• **PROBLEM TO WORK ON**: The expected answer is a copy of every line in the listing that has the word "text".

• **SUPPLIED MATERIAL**:
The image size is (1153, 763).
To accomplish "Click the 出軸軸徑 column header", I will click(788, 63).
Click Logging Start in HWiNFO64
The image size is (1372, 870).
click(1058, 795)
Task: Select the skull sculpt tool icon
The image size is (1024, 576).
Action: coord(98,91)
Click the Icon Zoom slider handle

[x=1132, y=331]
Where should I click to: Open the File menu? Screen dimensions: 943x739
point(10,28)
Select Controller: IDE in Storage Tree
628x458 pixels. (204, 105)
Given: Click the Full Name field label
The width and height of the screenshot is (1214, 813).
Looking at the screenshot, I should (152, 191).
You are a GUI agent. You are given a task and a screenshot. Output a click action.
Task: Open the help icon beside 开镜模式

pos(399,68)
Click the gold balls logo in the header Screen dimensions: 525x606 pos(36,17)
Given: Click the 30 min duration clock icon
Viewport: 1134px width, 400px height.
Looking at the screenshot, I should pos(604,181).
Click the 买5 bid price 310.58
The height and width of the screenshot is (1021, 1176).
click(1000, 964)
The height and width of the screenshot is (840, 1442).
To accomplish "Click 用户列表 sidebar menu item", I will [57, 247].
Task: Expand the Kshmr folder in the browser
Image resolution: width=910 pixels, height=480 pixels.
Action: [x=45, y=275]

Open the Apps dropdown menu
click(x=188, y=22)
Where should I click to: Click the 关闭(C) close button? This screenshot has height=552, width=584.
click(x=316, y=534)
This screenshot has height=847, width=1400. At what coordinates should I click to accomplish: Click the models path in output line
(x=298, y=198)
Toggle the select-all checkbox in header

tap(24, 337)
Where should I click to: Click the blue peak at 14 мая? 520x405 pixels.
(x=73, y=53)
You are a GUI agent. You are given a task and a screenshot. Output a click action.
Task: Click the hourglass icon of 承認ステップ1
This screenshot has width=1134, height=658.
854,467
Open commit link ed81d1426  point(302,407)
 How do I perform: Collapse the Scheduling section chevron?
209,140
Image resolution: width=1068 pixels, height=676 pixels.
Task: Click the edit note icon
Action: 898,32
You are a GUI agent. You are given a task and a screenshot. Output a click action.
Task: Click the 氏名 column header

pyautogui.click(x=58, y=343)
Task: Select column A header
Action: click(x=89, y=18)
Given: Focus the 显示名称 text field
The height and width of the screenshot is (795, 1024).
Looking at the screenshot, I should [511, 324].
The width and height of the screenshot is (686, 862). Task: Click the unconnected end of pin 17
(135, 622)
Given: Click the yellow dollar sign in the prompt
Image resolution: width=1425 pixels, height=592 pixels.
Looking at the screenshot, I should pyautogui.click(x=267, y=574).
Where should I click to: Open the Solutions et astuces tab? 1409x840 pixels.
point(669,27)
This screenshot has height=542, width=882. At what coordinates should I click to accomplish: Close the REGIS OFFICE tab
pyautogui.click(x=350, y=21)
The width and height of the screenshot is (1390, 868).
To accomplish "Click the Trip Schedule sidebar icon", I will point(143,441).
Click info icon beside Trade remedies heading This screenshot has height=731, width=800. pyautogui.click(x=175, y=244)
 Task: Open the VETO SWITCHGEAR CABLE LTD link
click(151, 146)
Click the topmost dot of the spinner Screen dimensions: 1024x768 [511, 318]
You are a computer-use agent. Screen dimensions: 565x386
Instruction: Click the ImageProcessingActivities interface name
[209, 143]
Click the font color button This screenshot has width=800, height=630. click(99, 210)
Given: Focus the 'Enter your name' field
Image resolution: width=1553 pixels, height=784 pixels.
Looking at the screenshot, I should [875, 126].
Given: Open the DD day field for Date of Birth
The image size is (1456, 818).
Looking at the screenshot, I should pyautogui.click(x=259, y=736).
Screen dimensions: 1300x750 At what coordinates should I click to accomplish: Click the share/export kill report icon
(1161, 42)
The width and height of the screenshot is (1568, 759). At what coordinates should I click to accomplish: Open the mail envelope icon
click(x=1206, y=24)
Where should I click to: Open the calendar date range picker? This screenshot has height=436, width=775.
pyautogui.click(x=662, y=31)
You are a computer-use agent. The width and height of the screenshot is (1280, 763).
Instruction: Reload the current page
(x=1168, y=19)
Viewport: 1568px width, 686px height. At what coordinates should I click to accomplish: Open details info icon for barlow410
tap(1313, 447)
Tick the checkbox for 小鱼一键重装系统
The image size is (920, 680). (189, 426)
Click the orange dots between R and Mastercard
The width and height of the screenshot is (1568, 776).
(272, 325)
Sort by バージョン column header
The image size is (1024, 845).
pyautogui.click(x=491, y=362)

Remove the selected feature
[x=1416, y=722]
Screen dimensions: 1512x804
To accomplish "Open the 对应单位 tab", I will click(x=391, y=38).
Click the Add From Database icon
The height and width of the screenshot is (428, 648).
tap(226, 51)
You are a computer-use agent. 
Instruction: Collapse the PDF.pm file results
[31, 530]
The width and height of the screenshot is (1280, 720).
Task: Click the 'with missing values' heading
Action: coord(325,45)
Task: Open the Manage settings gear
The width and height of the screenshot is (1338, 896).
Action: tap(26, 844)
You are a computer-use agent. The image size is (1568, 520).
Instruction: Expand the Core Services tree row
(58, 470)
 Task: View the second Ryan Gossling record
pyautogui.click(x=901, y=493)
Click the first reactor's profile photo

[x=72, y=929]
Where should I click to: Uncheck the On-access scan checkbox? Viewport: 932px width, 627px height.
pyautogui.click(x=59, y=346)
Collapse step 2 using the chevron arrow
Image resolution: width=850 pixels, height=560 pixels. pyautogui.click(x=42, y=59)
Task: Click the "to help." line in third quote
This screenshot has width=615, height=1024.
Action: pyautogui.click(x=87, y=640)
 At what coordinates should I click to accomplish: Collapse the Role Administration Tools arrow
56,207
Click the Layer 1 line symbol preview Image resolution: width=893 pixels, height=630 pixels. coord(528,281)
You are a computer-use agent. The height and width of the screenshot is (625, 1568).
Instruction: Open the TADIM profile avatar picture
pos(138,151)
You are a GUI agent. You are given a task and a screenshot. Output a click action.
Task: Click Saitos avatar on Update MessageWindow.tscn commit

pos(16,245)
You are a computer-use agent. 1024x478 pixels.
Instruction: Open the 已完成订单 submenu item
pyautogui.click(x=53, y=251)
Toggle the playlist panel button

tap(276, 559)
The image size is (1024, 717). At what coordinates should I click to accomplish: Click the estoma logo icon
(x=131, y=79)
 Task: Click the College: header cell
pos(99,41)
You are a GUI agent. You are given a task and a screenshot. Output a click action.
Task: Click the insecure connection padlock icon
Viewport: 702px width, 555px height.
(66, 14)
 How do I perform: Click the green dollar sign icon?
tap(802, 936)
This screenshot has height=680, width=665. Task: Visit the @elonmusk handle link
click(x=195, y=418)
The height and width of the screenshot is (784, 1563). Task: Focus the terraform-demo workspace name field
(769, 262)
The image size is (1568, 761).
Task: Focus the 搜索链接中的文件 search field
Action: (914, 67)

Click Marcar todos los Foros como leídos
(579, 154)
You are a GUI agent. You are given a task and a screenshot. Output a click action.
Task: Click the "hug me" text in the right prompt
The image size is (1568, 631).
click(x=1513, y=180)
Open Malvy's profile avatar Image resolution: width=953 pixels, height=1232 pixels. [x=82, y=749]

• **EXERCISE OUTPUT**:
Given: Focus the 显示名称 text field
Task: Click the "hug me" text in the right prompt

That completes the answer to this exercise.